**Your instructions**
Look through the records below for the line holding "This screenshot has width=1838, height=920.". Write it out exactly, with each following line through the line holding "Click the back".

(Material for the task begins)

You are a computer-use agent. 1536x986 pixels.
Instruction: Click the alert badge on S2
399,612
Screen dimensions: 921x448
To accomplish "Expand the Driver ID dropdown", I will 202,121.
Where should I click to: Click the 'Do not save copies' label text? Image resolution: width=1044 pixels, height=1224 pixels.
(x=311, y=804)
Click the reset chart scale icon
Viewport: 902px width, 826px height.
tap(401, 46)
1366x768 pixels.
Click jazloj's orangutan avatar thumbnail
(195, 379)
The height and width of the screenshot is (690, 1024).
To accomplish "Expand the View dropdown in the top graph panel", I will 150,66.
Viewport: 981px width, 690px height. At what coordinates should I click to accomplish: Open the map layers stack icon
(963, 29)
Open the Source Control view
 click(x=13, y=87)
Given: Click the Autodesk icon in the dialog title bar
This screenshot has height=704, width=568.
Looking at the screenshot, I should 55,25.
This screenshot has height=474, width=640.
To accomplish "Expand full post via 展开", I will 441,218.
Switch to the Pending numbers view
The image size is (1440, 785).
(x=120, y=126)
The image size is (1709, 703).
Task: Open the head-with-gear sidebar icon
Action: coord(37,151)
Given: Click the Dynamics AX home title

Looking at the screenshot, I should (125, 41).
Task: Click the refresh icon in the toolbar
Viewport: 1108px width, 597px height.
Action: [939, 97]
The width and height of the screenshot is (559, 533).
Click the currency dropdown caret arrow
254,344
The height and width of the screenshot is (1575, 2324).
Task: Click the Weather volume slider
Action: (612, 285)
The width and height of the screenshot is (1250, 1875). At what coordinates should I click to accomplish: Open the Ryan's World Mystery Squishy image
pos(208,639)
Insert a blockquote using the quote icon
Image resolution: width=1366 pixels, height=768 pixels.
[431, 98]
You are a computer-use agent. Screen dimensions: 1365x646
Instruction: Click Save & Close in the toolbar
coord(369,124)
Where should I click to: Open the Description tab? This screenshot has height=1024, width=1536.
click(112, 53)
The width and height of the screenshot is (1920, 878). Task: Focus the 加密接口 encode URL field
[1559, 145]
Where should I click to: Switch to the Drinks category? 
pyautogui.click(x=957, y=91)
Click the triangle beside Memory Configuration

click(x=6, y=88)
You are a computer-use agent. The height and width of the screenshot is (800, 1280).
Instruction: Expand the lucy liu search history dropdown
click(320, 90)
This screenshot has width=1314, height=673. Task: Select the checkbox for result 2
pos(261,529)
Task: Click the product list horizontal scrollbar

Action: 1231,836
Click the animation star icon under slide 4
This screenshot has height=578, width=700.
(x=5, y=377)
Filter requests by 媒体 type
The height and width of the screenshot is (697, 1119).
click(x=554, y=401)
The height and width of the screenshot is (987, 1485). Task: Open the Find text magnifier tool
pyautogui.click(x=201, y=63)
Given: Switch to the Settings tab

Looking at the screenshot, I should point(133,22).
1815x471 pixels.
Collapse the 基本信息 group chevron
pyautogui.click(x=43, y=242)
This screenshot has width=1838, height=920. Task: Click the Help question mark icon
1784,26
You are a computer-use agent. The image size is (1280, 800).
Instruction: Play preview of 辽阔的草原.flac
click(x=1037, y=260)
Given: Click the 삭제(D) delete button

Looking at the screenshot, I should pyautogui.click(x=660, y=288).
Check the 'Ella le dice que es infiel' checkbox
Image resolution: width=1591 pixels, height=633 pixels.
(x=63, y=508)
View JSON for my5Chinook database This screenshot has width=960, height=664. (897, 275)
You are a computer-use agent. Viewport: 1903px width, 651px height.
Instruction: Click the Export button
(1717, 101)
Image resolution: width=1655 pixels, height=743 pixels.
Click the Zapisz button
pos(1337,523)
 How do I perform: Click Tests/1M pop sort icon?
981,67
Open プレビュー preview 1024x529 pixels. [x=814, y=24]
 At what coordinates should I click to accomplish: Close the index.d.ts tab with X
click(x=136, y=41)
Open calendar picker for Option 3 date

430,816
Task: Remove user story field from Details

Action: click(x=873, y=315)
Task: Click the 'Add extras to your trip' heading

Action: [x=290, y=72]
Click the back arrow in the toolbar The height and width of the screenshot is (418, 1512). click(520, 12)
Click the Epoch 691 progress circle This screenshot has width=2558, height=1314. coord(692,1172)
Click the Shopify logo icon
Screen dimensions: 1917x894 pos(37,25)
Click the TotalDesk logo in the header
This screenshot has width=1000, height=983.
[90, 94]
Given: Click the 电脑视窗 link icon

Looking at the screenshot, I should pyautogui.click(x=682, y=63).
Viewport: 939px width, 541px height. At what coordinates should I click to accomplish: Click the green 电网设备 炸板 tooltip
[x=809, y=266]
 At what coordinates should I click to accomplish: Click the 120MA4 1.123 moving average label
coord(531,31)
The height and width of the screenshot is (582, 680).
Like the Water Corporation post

(Material for the task ends)

**Answer section**
This screenshot has width=1838, height=920. Task: Click the Help question mark icon
1784,26
You are a computer-use agent. The image size is (1280, 800).
Instruction: Play preview of 辽阔的草原.flac
click(x=1037, y=260)
Given: Click the 삭제(D) delete button

Looking at the screenshot, I should pyautogui.click(x=660, y=288).
Check the 'Ella le dice que es infiel' checkbox
Image resolution: width=1591 pixels, height=633 pixels.
(x=63, y=508)
View JSON for my5Chinook database This screenshot has width=960, height=664. (897, 275)
You are a computer-use agent. Viewport: 1903px width, 651px height.
Instruction: Click the Export button
(1717, 101)
Image resolution: width=1655 pixels, height=743 pixels.
Click the Zapisz button
pos(1337,523)
 How do I perform: Click Tests/1M pop sort icon?
981,67
Open プレビュー preview 1024x529 pixels. [x=814, y=24]
 At what coordinates should I click to accomplish: Close the index.d.ts tab with X
click(x=136, y=41)
Open calendar picker for Option 3 date

430,816
Task: Remove user story field from Details

Action: click(x=873, y=315)
Task: Click the 'Add extras to your trip' heading

Action: [x=290, y=72]
Click the back arrow in the toolbar The height and width of the screenshot is (418, 1512). click(520, 12)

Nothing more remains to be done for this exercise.